**PASSAGE PROVIDED:**

[mod.std.unix] case sensitivity

std-unix@ut-sally.UUCP (10/17/86)

From: <@SUMEX-AIM.ARPA:MRC@PANDA> (Mark Crispin)
Date: Thu 16 Oct 86 23:13:06-PDT
Postal-Address: 1802 Hackett Ave.; Mountain View, CA  94043-4431
Phone: +1 (415) 968-1052

     I was hoping that the moderator would stay neutral in this.
I encourage his subsequent neutrality.

[ The moderator is neutral.  A statement on editorial policy is
forthcoming.  If you want to discuss that issue, let's do it in
that channel and not this.  -mod ]

     It seems that the two sides in this issue boil down to this:
. "gee, since we're defining a standard portable operating system
  that isn't necessarily the present de facto Unix, let's fix
  this case sensitivity cretinism"
. "case sensitivity is what makes Unix better than any other
  operating system, and only a cretin can't understand why this
  is wonderful"

     Neither side is being very scientific.  It's reminiscent of
the "how many angels can dance on the head of a pin" debates.

     Let's start by discarding the arguments which are bogus.
The most glaring of these has got to be the international
compatibility argument.  The only advocates of this argument seem
to be pro case sensitivity Americans who have seized upon this as
an argument to shore up their position without really thinking
over the issue carefully.

[ Perhaps you could elaborate on why X/OPEN (a group of European
computer manufacterors), for instance, should not be concerned
with international compatibility?  -mod ]

     Unix does not allow arbitrary strings in filenames.  Any
number of "funny" characters must be within a quoted string.  I
can't say
	rm foo.bar;1
I have to say
	rm "foo.bar;1"
Guess what.  A number of foreign keyboards use those "funny"
characters to be non-English glyphs.

[ The *shell* interprets certain characters, causing
them to have to be quoted if they are used in file names.
The file system is perfectly happy to put just about anything
but the slash and null characters in filenames.  -mod ]

     I have yet to hear of any organization in Japan using kanzi
or hirogana or katakana in filenames.  There are good reasons for
this!  One is that there isn't a single way of representing
written Japanese.  In older terminals, the high order bit when
set indicated katakana (much as DEC VT220's use the high order
bit for their "international characters").  Modern Japanese
terminals use the JIS (Japanese Industrial Standard) system of
ESCAPE followed by two bytes to define a 14 bit character.

**EXERCISE 1:** Please give the records below again with "dropdown" replaced by "drop-down menu" and everything else left unchanged.

**LISTING:**
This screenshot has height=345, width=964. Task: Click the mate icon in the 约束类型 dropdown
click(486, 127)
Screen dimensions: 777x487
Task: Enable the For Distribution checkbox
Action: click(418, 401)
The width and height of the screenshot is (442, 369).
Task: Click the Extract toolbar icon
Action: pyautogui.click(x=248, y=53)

**EXERCISE 2:** Copy the case sensitivity post verbatim, starting with "The file system" and going on through "14 bit character.".

**EXERCISE SOLUTION 1:**
This screenshot has height=345, width=964. Task: Click the mate icon in the 约束类型 drop-down menu
click(486, 127)
Screen dimensions: 777x487
Task: Enable the For Distribution checkbox
Action: click(418, 401)
The width and height of the screenshot is (442, 369).
Task: Click the Extract toolbar icon
Action: pyautogui.click(x=248, y=53)

**EXERCISE SOLUTION 2:**
The file system is perfectly happy to put just about anything
but the slash and null characters in filenames.  -mod ]

     I have yet to hear of any organization in Japan using kanzi
or hirogana or katakana in filenames.  There are good reasons for
this!  One is that there isn't a single way of representing
written Japanese.  In older terminals, the high order bit when
set indicated katakana (much as DEC VT220's use the high order
bit for their "international characters").  Modern Japanese
terminals use the JIS (Japanese Industrial Standard) system of
ESCAPE followed by two bytes to define a 14 bit character.